A green dot is a liveness probe, not a depth probe

museum-api's /health returns 200 even when its RDC subscriber is firing connection-timeout errors every few seconds. The notification api's /health only PINGs Redis. For real data-plane health, trust XLEN museum:telemetry, the museum_bridge_seconds_since_last_published gauge, notification_telemetry_consumer_lag, and log tails — not the green dot in docker ps.


Operator one-liners

# Reload Prometheus config without restart:
curl -X POST http://localhost:9090/-/reload    # (1)!

# Reload Alertmanager config without restart:
curl -X POST http://localhost:9093/-/reload

# Validate Prometheus config:
docker run --rm --entrypoint /bin/promtool \
  -v "$PWD/dataland-infrastructure/monitoring:/etc/prometheus:ro" \
  prom/prometheus:v2.55.0 check config /etc/prometheus/prometheus.yml   # (2)!

# Validate alert rules:
docker run --rm --entrypoint /bin/promtool \
  -v "$PWD/dataland-infrastructure/monitoring/rules:/rules:ro" \
  prom/prometheus:v2.55.0 check rules /rules/dataland.alerts.yml

# Validate Alertmanager routing:
docker run --rm --entrypoint /bin/amtool \
  -v "$PWD/dataland-infrastructure/monitoring/alertmanager.yml:/etc/alertmanager/alertmanager.yml:ro" \
  prom/alertmanager:v0.27.0 check-config /etc/alertmanager/alertmanager.yml

# Spot-check a service's exposition directly:
curl -s http://localhost:4141/metrics | grep -E 'http_requests_total|agent_guardrail'   # (3)!
curl -s http://dataland-notification-api:8080/metrics | grep notification_dlq_depth
  1. Hot-reloads config from disk without dropping the TSDB or in-flight scrapes. Same trick for Alertmanager on :9093. Use after editing scrape/route config instead of restarting the container.
  2. Run check config / check rules / check-config before reloading — promtool / amtool pin the same image versions (prom/prometheus:v2.55.0, prom/alertmanager:v0.27.0) so the validator matches the running binary. A bad config silently keeps the old one loaded on reload.
  3. The agent runs multiple uvicorn workers, so /metrics here is the aggregated MultiProcessCollector output. Port 4141 is the agent; 8080 is the notification-api, whose counters come from Redis (notification:counters:*), not process memory.
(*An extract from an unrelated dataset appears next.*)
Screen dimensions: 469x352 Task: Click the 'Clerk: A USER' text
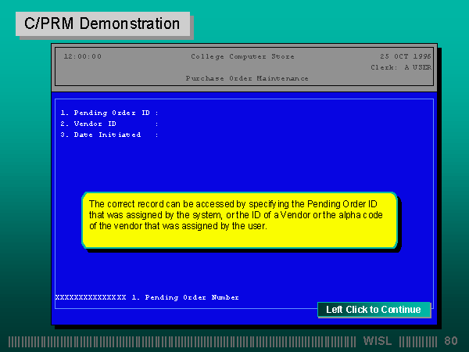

Wiring Alertmanager receivers

monitoring/alertmanager.yml ships a route tree (critical pages every 1h with group_wait: 0s; default warning tier repeats every 12h) but the critical and default receivers are intentionally empty until an operator adds real channels — a Slack slack_configs block / webhook for warnings and pagerduty_configs for critical. Inhibit rules already suppress per-endpoint flapping when a host or downstream is hard-down, and suppress SLO-burn alerts on services whose dependency is ServiceDown.


See also

  • Notification service — DLQ, replay, OneSignal, the OpsNotifier multi-provider fan-out, complaint pipeline (DAT-213).
  • Agent — guardrail metric, JWKS auth (DAT-286), SSE chat endpoints.
  • Museum bridge — RDC subscriber metrics and the museum:telemetry stream.
  • RAG — search/ingest events and AI-content capture.
  • On-call runbook: dataland-infrastructure/reports/runbook.md — rollback, incident triage, backup/restore. Read this before opening anything else when paged.